We restate the relevant facts as described in a previous qualified-immunity appeal, Flowers v. City of Minneapolis, 478 F.3d 869 (8th Cir. 2007), and supplement those facts as necessary for this appeal. Flowers is an African-American resident of Minneapolis, and Stoll is a lieutenant in the Minneapolis Police Department. In the summer of 2003, Flowers began renting a home at 5800 Knox Avenue South in Minneapolis, on the same block where Stoll lived. Neither knew that the other lived on the block until the summer of 2004. In September 2003, however, Flowers was arrested for disorderly conduct and resisting arrest, and later that year, Stoll accessed a computerized report concerning the Flowers arrest. In September 2004, after the events at issue in this lawsuit, Flowers was acquitted of the charges.

On August 1, 2004, Stoll noticed graffiti on two garages in the neighborhood near the home rented by Flowers. This occurred in an area where graffiti was uncommon. Stoll spoke with the police department’s graffiti point person, Donna Olson, about the incident, and Olson contacted the unit in charge of organized crime. An investigator from this unit examined the graffiti in the neighborhood and told Stoll that she thought it was graffiti relating to the Gangster Disciples, and that she believed the renter of 5800 Knox, Alfred Flowers, was the uncle of a member of that gang. She also sent Stoll a packet of information on Flowers.

*To be done*:
1. Copy word for word the part of the Flowers case excerpt between "On August 1, 2004, Stoll" and "information on Flowers.", inclusive.
2. Answer these from the Flowers case excerpt:
(a) What home did Flowers begin renting in the summer of 2003?
(b) In what month and year was Flowers acquitted of the charges?
(c) Who did Stoll speak with about the graffiti?
3. Carry on writing the Flowers case excerpt from its last sentence.

*Data provided*:
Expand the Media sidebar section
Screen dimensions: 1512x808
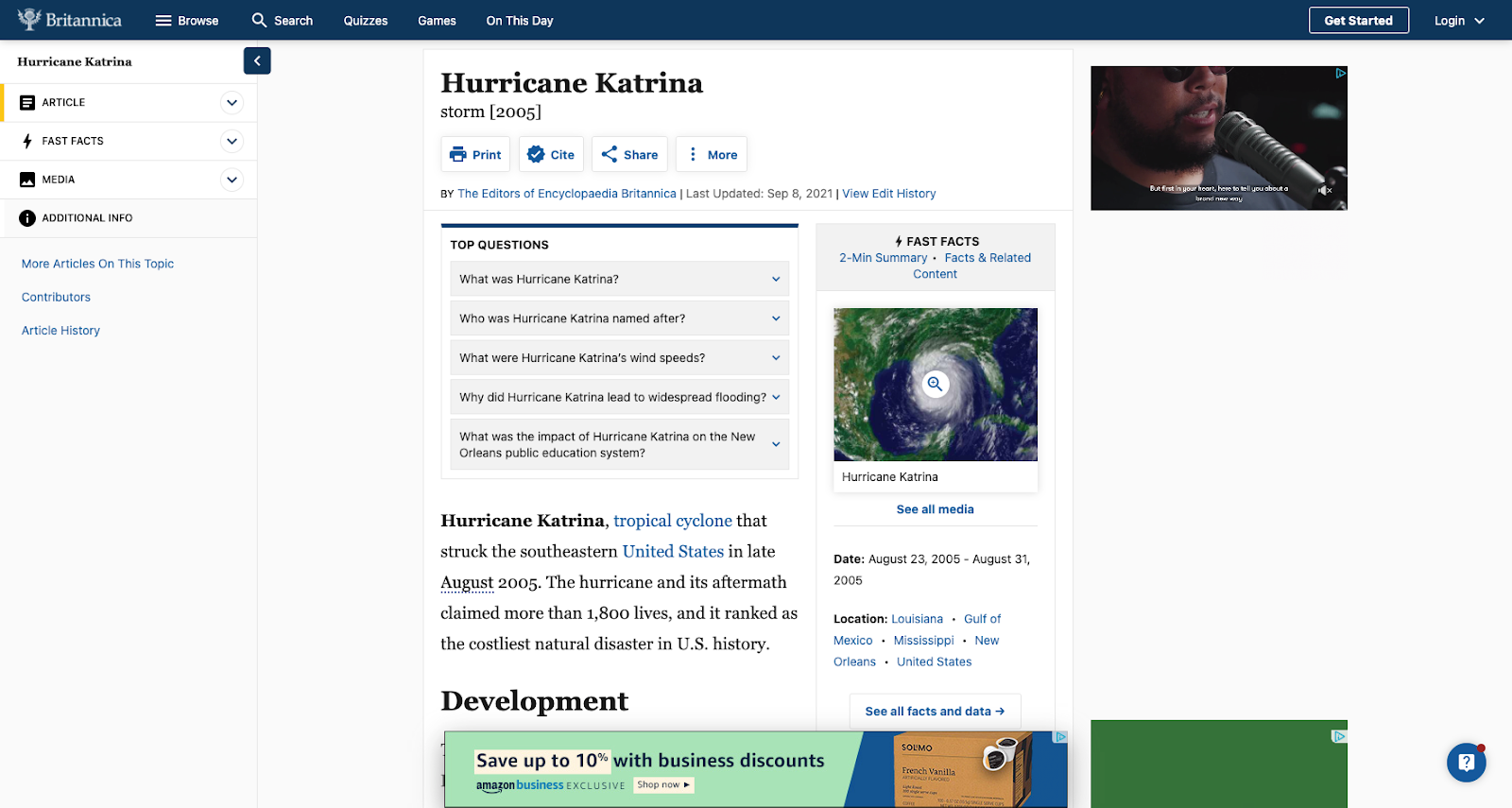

*Results for each task*:
1.
On August 1, 2004, Stoll noticed graffiti on two garages in the neighborhood near the home rented by Flowers. This occurred in an area where graffiti was uncommon. Stoll spoke with the police department’s graffiti point person, Donna Olson, about the incident, and Olson contacted the unit in charge of organized crime. An investigator from this unit examined the graffiti in the neighborhood and told Stoll that she thought it was graffiti relating to the Gangster Disciples, and that she believed the renter of 5800 Knox, Alfred Flowers, was the uncle of a member of that gang. She also sent Stoll a packet of information on Flowers.

2.
(a) 5800 Knox Avenue South in Minneapolis
(b) September 2004
(c) Donna Olson, the police department's graffiti point person

3.
The police gang unit made no further investigation into the matter. But on his own initiative, Stoll contacted the patrol supervisor for his neighborhood and requested a “directed patrol” of 5800 Knox. In a directed patrol, officers are instructed to patrol the area of the target address as time permits. On the same day, during a period when Stoll was the highest ranking officer on duty, he attended roll call at the precinct with jurisdiction over Flowers’s house as well as his own. There, he distributed information about Flowers to the patrol officers, informed them about the graffiti near his house, and offered a steak dinner for any officer who made an arrest that led to the conviction or eviction of anyone living at 5800 Knox. There is conflicting evidence in the record as to whether Stoll’s actions were contrary to official procedures.

As a result of Stoll’s request, officers began to conduct heavy patrol on Knox Avenue. Department records show that officers checked the Flowers residence six times on directed patrol in August, for a total of sixty-nine minutes. Flowers testified that passing cruisers shined their lights into his home and frightened his family. He stated that a window at his home was broken during this period, shortly after a police squad car was seen driving by the house. Flowers averred that he and his family left the house to stay at another location for a weekend at the end of August. The directed patrol ended in late August, around the time Flowers filed this lawsuit against the City of Minneapolis and several officers of the Minneapolis Police Department, including Stoll.

Flowers alleged that Stoll and the other officers harassed him in violation of his constitutional rights, and that the City was liable for this harassment under 42 U.S.C. § 1983. Flowers presented three alternative theories of why the actions taken by Stoll violated his constitutional rights. First, he argued that Stoll harassed him because of his race, violating his right to equal protection of the laws under the Fourteenth Amendment. Second, he argued that Stoll harassed him solely on the basis of Stoll’s personal animus toward him, also in violation of Flowers’s right to equal protection of the laws. Third, Flowers argued that Stoll harassed him in retaliation for exercising his right to plead not guilty to the September 2003 charges, violating Flowers’s rights under the First Amendment, as well as the Due Process and Equal Protection Clauses. Flowers also raised a federal substantive due process claim, a claim against the City under § 1981 for alleged racial discrimination by the officers, and two state-law claims for defamation and negligent infliction of emotional distress.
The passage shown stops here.